Me río. Aquello me causa gracia y ternura. Llevo mis manos hasta su rostro y con dulzura le digo:
—Mi amor, no le va a pasar nada al bebé. Todo va a estar bien.
—No, Anna, no —insiste preocupado—. Esto tiene que estar mal. No podemos hacerlo.
Le hago un mohín y lo observo con ternura. Me puede aquello. Verlo tan preocupado y decidido a hacer a un lado sus deseos, por proteger al bebé. Pero, yo estoy muriéndome de deseos y sé que sus temores son infundados. Así que, ni modo…
Lo agarro con todas las fuerzas que puedo y lo empotro contra la cama. Me subo a horcajadas sobre él y acomodo su m*****o en mi centro, dejando caer mis caderas, con fuerza sobre su falo.
Abro la boca y gruño muerta de placer, sintiendo como se abre paso dentro de mí. Y, ante su mirada contrariada, comienzo a montarlo con vigor y vehemencia.
No se rehúsa. No pone ninguna resistencia. De hecho, su deseo crece ante el mío y se deja vencer por él. Se incorpora y se sienta en la orilla de la cama. Rodeándome con sus enormes brazos y oprimiendo su cuerpo con el mío.
Me besa con fogosidad y sus manos ayudan a mis caderas a estrellarse con fuerza contra su pelvis.
No necesitamos mucho, pues el fuego nos ha consumido por completo. Bastan unos segundos y el orgasmo nos ataca con potencia. Dejando nuestros cuerpos temblorosos y extasiados por aquel deseo que nos ha consumido.
Sus manos rodean mi espalda y me da pequeños besos en los labios, mientras nos reímos por lo que acaba de pasar.
—Prácticamente me violaste —musita riéndose y negando con la cabeza.
—No vi que pusieras mucha resistencia —le replico, peinando su cabello con mis manos y devolviéndole los besos que él me da.
Me aparta unos centímetros y me observa por unos segundos. Sus ojos brillan misteriosos y de repente me dice:
—Casémonos. Mañana mismo, no perdamos más tiempo y por fin dame el privilegio de ser tu esposo.

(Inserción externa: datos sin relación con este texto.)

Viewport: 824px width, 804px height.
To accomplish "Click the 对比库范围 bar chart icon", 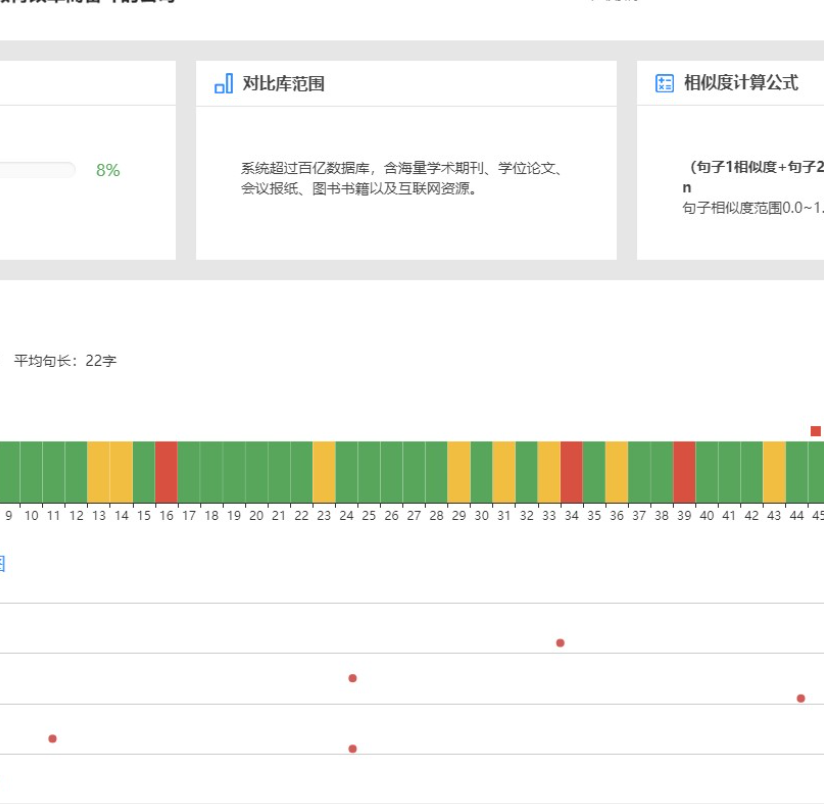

Lo miro en silencio. No sabiendo cómo reaccionar. Aquella propuesta me ha dejado en shock. Miles de emociones arremolinándose en mi interior y no dándome ni un instante de tregua para poder responderle.
—Dime que sí —suplica, llevando mis manos hasta sus labios y besando mis nudillos—. Prometo serte fiel, honrarte, amarte y ser tuyo hasta el resto de mi vida. Y, cuando ya no esté en este mundo, prometo buscarte en el otro y seguirte amando hasta el resto de la eternidad.
Otra vez besa mis nudillos y sobre mis manos, su boca se vuelve a abrir y susurra:
—Dime que sí, Anna, y hazme el hombre más feliz sobre esta tierra.
—Sí —susurro, con la voz cargada de emoción—. Sí, y mil veces sí. Quiero casarme contigo mañana mismo y que nuestro amor dure por el resto de la eternidad.